Jurisdictional examples
When former prosecutor Hope Bristol became an Administrative Family Judge in Broward County, Fla., she says she initially brought her “prosecutorial personality to the bench.”4 But when she observed the same families repeatedly experience the removal of their children, and youth formerly in care reappearing as young parents with infants in care, she knew that something needed to change. Judge Bristol convened all stakeholders — parents’ attorneys, the foster parent association, the child welfare agency, and other providers — to develop a plan. After six months of careful consideration, the Broward County SBCT was launched in January 2016.
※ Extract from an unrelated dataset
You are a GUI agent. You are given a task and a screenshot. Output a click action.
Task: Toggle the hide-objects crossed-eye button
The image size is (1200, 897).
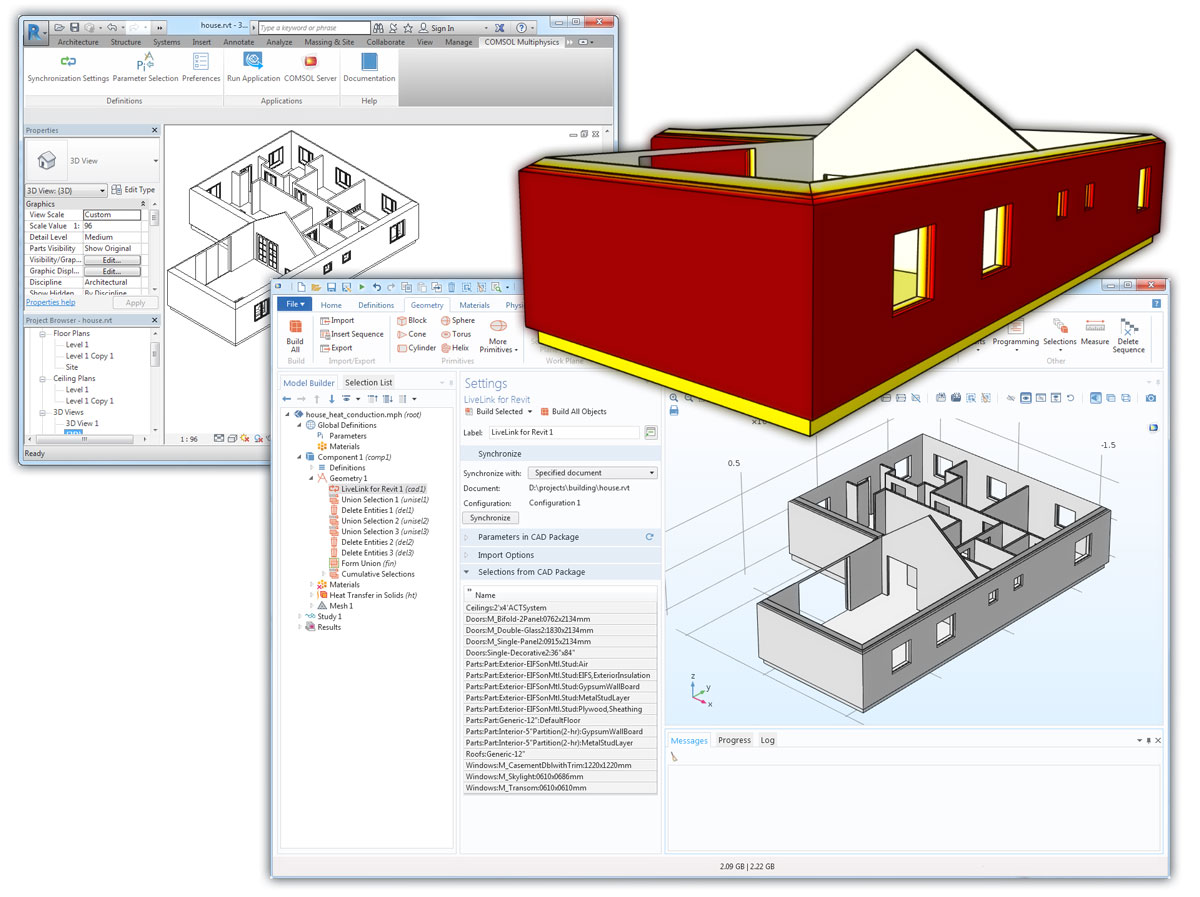[1009, 398]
Her courtroom today looks very different than it did prior to SBCT. Changes to the physical space – including a table where everyone sits together at the same level, shelves of stuffed animals and books, a play rug and easels, a resident therapy dog, and plentiful snacks — help to create a child- and family-friendly environment. Hearings are strength-based, and everyone in attendance gets a chance to speak. The resulting changes have not been limited to Judge Bristol’s courtroom. After observing the SBCT’s success, other judges in the dependency division have begun implementing similar approaches to reduce the stressful, adversarial nature of hearings for families. The SBCT caseload has been decreasing overall, in part because the local child protection team is removing fewer children and opting to provide more preventive services to families in the home, whenever possible.
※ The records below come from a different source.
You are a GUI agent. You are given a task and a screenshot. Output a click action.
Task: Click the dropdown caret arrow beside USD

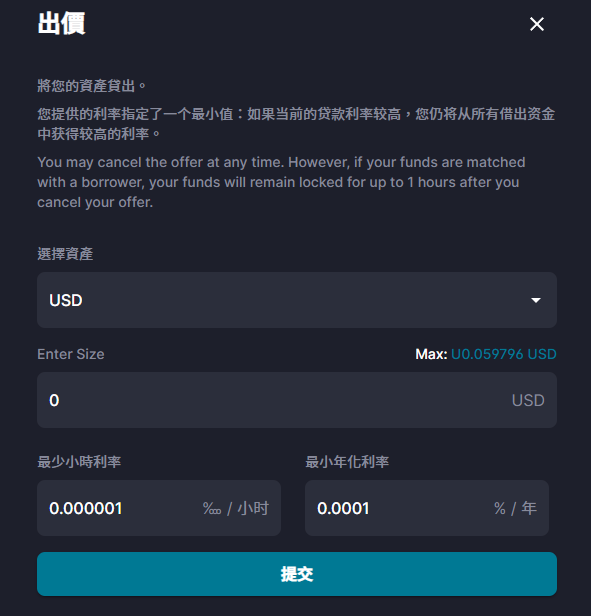(x=536, y=301)
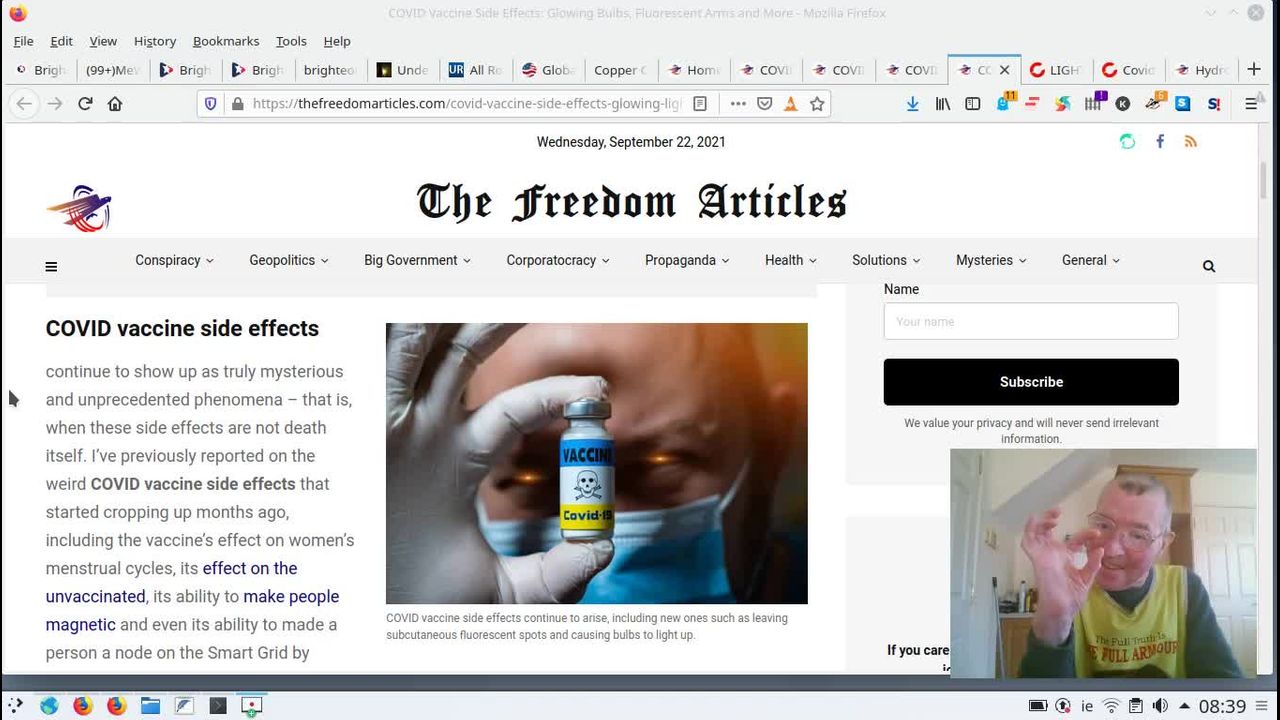Open the site's Facebook page icon

pyautogui.click(x=1160, y=142)
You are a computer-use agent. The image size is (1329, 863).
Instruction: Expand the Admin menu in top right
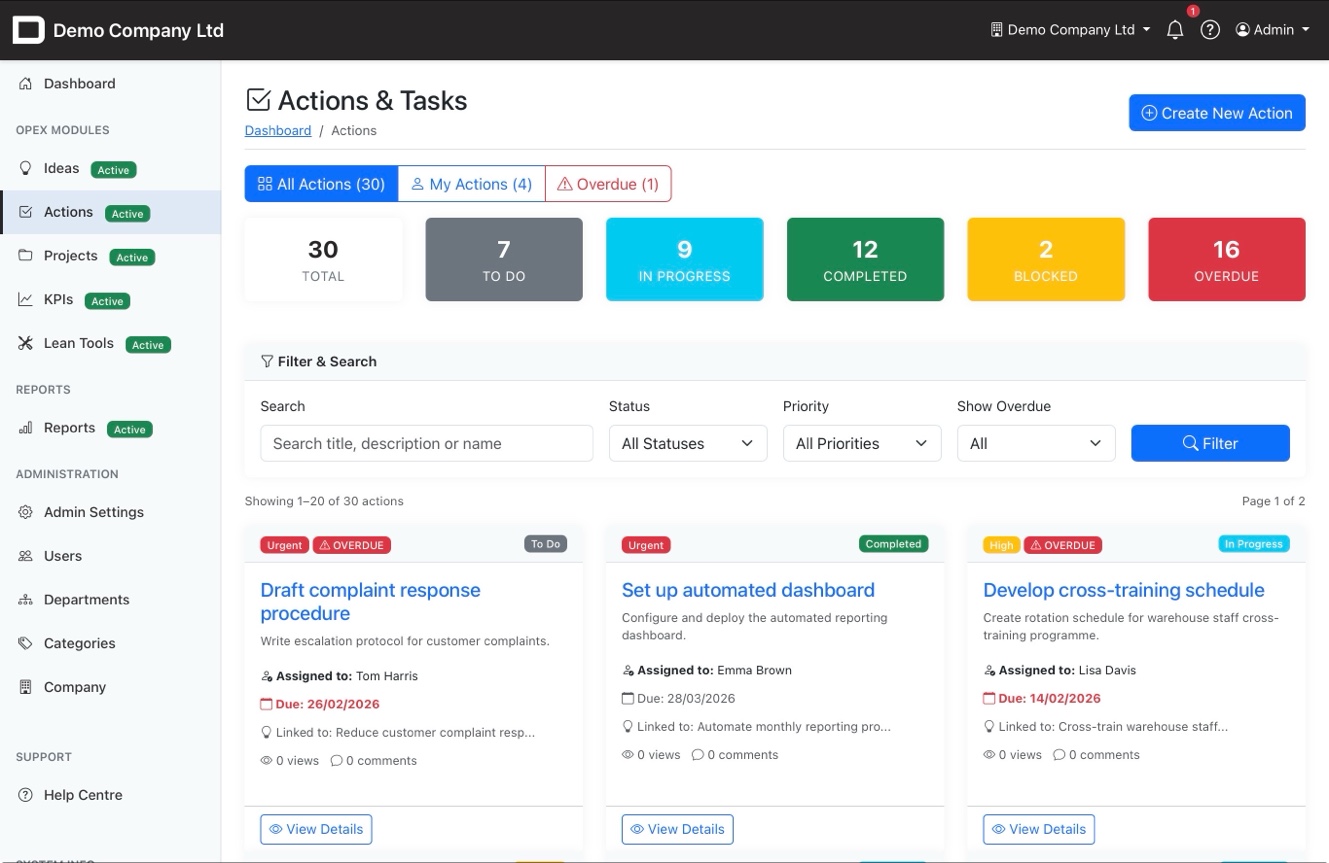(1272, 30)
The State of Florida’s Early Childhood Court (ECC) initiative is based on the SBCT approach and its predecessor, the Miami Child Well-Being Model.5 Launched in 2014 at three pilot sites, ECC has since expanded to 23 sites across Florida and is the primary focus of the state’s Dependency Court Improvement Panel, a statewide workgroup. One unique element of Florida’s approach is the establishment of a statewide network for local community coordinators, which provides ongoing learning opportunities as well as a critical source of support, as these one-of-a-kind roles can be somewhat isolating and therefore challenging.
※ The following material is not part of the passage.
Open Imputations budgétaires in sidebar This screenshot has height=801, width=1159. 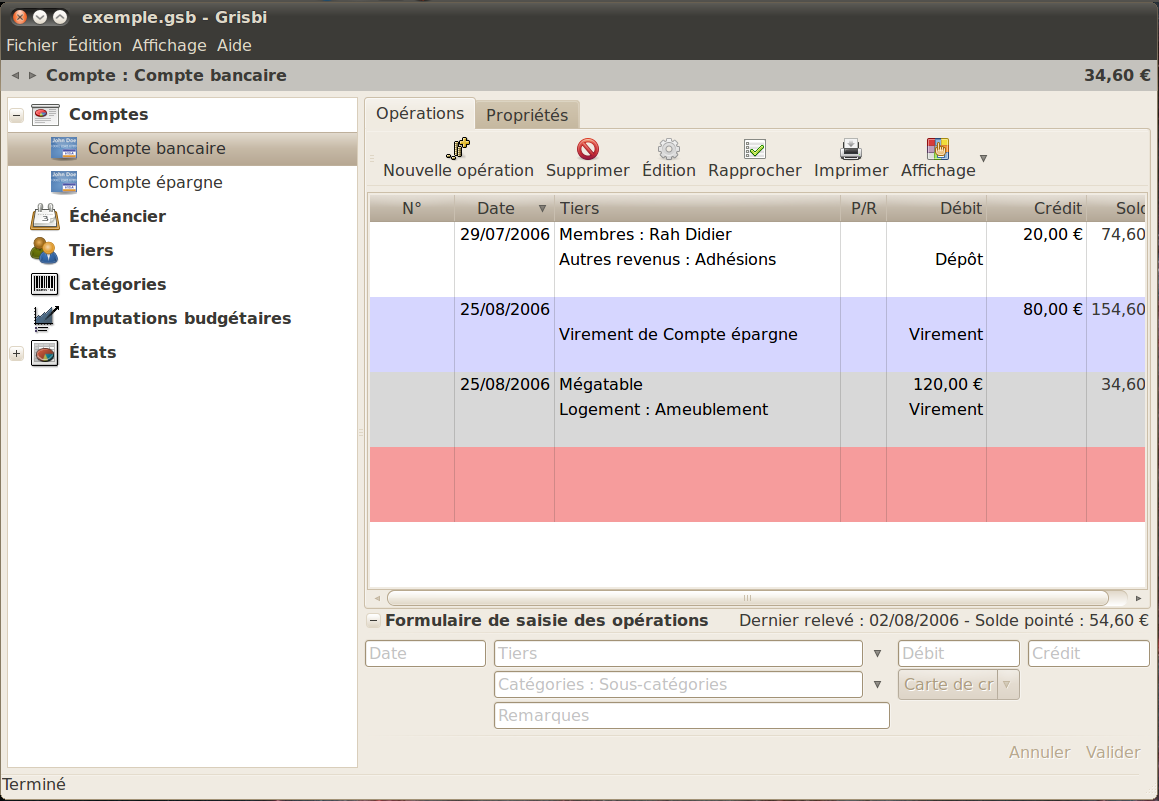(46, 318)
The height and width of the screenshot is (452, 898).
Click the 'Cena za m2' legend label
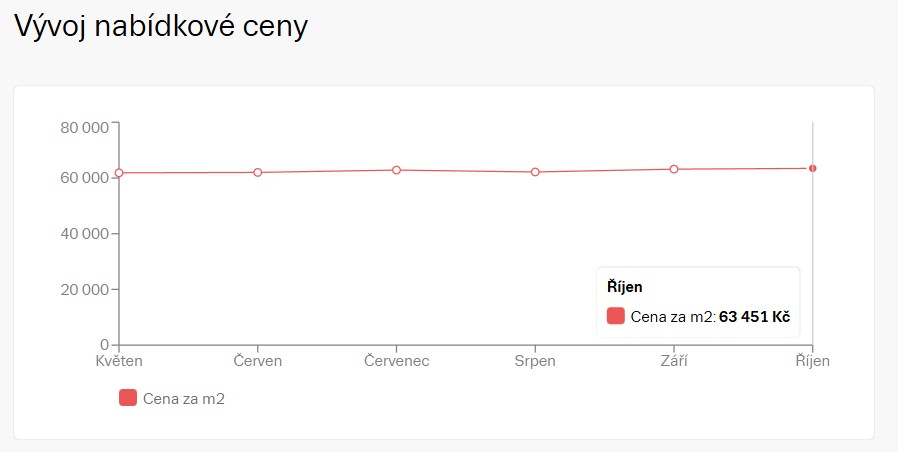[x=184, y=399]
The ECC initiative has achieved significant results, particularly in the area of timely permanency. ECC children attained permanency through reunification 8.5 months sooner, and permanent guardianship 7.5 months sooner, than non-ECC children. A recent analysis found improved safety outcomes, as well. Florida’s Dependency Court Improvement Panel recently developed best practice standards that are awaiting approval from the state Supreme Court. More information and resources are available on Florida’s Early Childhood Courts website and the Florida State University Center for Prevention & Early Intervention Policy website.
Parents feel better knowing, if they have a stumble, they’re going to be supported in a positive way to figure out why it was they were triggered and what we can do as a team to get them back on track.
– Hope Bristol, Administrative Family Judge, Broward County, Fla.
More information about each of the QIC-ITCT demonstration sites can be found on the Infant-Toddler Court Teams website.
1 ZERO TO THREE. December 2017. The Evaluation is in: The Safe Babies Court Team Approach is Changing Lives. Washington DC.
2 The content in this section is based on interviews with ZERO TO THREE staff: Janie Huddleston, director of the National Infant-Toddler Court program; Patricia Cole, senior director of federal policy; and Darneshia Bell, technical assistance specialist, QIC-ITCT project, on April 1 and April 16, 2019, unless otherwise noted.
3 Interviews with Desiree Caporaso, community coordinator of Safe Baby Court Teams in Milford, Conn., (May 6, 2019); Lisa Maddocks, community coordinator, Circuit 13 Early Childhood Court in Tampa, Fla., (April 24, 2019); and Carrie Toy, Florida Office of the State Courts (April 25, 2019).
4 Content in this section is based on an interview with Broward County Administrative Family Judge Hope Bristol on May 17, 2019.
5 Content in this section is based on an interview with Carrie Toy, Florida Office of the State Courts, on April 25, 2019.